RECORDED DATA:

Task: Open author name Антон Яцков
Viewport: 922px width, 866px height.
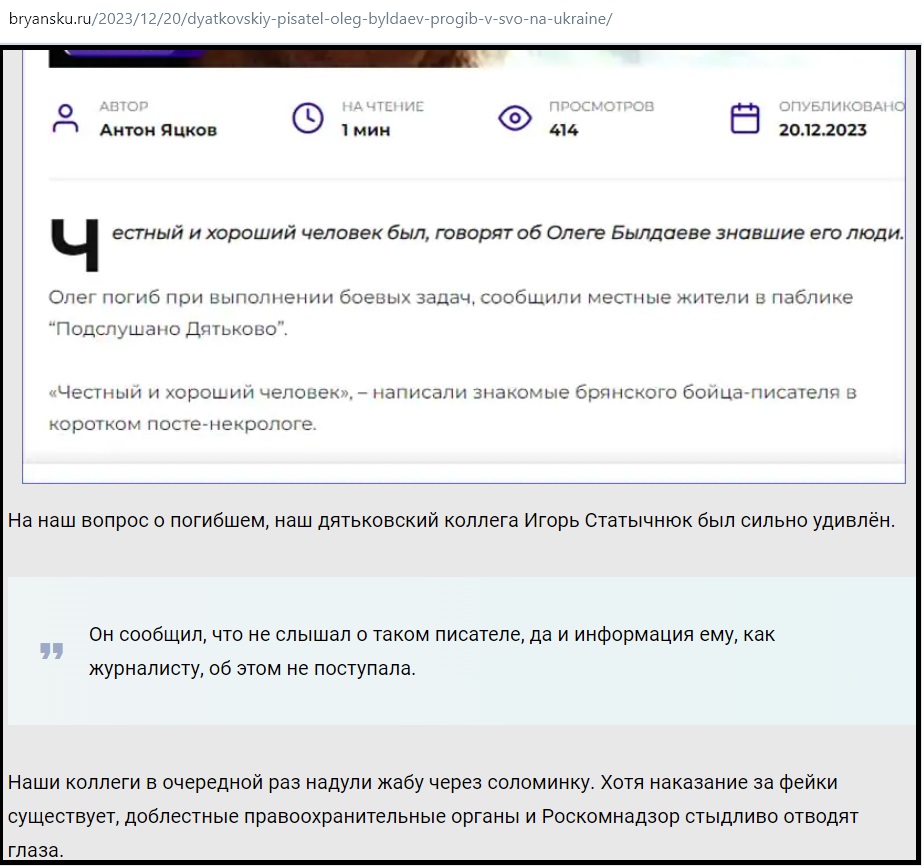Action: [158, 130]
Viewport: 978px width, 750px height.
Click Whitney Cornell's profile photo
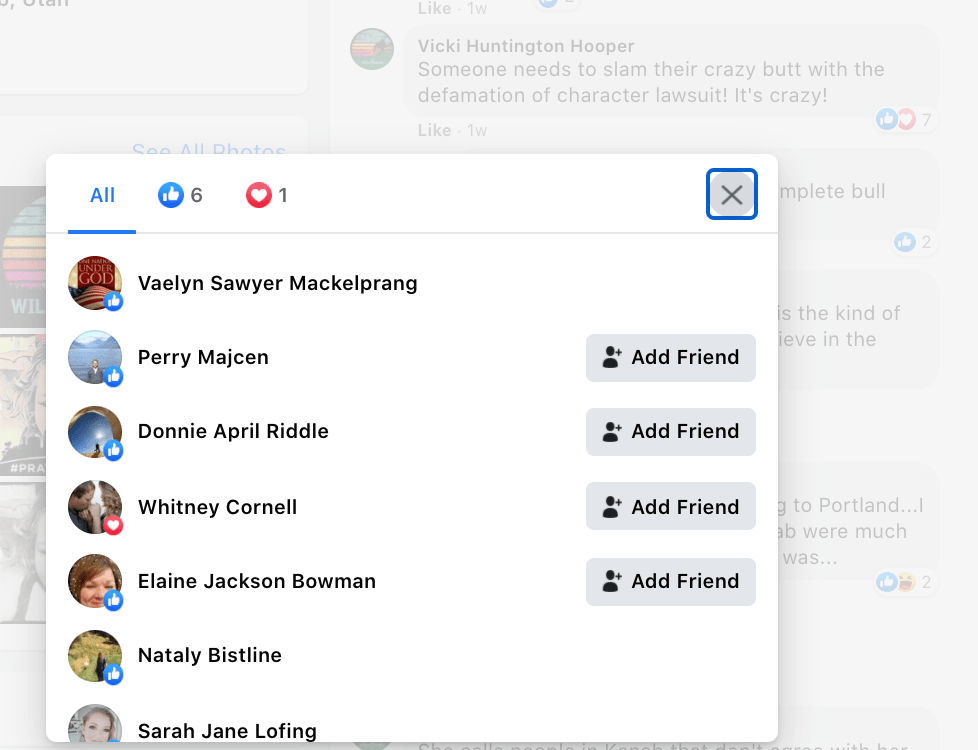(95, 507)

REQUIRED TASK: Please copy all of the data above line for line, without the pictures.

COMPLETED TASK:
Task: Open author name Антон Яцков
Viewport: 922px width, 866px height.
Action: [158, 130]
Viewport: 978px width, 750px height.
Click Whitney Cornell's profile photo
(95, 507)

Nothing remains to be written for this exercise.